Homenagem Núcleo São Paulo

CONTARDO LUIGI CALLIGARIS 

(Milão, 02.06.1948 – São Paulo, 30.03.2021) Ele surgiu, viveu, deixou sua marca entre nós.  

Surgiu. Calligaris é o nome de uma família da Lombardia, região do norte da  Itália, cujo primeiro registro remonta ao século XIII. Contardo nasceu nessa  família, na cidade de Milano, no ano de 1948, enquanto ainda estavam muito presentes, no cotidiano e na vida, os efeitos da guerra finalizada há apenas três  anos.

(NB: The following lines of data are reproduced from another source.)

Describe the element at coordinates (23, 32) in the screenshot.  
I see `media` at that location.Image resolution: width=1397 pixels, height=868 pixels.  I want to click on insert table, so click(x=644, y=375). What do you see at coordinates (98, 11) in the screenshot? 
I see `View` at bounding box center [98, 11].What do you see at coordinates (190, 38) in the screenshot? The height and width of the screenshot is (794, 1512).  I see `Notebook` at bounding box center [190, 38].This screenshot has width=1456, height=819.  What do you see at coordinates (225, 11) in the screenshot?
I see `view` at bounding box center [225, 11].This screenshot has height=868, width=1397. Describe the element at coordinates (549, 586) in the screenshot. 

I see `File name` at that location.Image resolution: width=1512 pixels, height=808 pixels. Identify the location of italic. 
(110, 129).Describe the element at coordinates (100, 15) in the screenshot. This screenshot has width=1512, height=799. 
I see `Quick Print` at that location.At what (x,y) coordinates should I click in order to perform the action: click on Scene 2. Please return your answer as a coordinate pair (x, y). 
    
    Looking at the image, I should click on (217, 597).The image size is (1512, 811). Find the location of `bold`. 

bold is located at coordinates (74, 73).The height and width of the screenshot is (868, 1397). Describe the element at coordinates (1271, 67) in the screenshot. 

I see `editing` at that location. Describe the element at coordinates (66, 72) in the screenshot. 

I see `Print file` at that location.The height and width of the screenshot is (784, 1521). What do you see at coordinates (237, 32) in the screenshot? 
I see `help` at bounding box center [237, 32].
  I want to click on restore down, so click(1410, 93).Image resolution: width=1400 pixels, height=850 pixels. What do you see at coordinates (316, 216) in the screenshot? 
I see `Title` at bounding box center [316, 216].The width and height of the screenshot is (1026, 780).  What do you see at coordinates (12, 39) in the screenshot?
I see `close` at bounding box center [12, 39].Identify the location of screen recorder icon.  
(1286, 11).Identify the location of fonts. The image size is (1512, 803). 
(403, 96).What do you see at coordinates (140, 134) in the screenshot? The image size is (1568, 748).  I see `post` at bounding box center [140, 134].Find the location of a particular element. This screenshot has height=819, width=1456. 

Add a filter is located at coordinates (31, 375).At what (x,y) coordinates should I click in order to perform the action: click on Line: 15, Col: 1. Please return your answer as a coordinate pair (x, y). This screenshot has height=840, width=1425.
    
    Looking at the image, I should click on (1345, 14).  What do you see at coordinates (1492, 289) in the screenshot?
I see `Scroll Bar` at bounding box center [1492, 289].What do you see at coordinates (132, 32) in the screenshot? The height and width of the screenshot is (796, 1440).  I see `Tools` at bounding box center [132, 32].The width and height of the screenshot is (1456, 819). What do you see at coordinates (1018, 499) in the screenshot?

Ele foi o segundo filho nascido de um casal de ativos anti-fascistas e  amantes das artes; seu pai exercia a medicina. Ao lado da sua família, ele viajou  muito, visitou museus, aprendeu muitas línguas. Libertário e habitado por um  espírito no qual o nomadismo e o sedentarismo disputavam em que momento um  ou outro tomaria a frente da cena, Contardo teve vários casamentos e viveu – às  vezes simultânea, outras, sucessivamente – em muitos países. Porém, nos  últimos 47 anos, ele se dedicou à arte diária do exercício da psicanálise – atividade  que também se desdobrou nos ofícios de professor, escritor, dramaturgo,  colunista e crítico da cultura – e nos últimos 37, ele fixou residência no Brasil – ainda que por onze anos, de 1994 a 2004 – essa residência brasileira fosse  partilhada com outra, nos Estados Unidos, país no qual ele já vivera antes. 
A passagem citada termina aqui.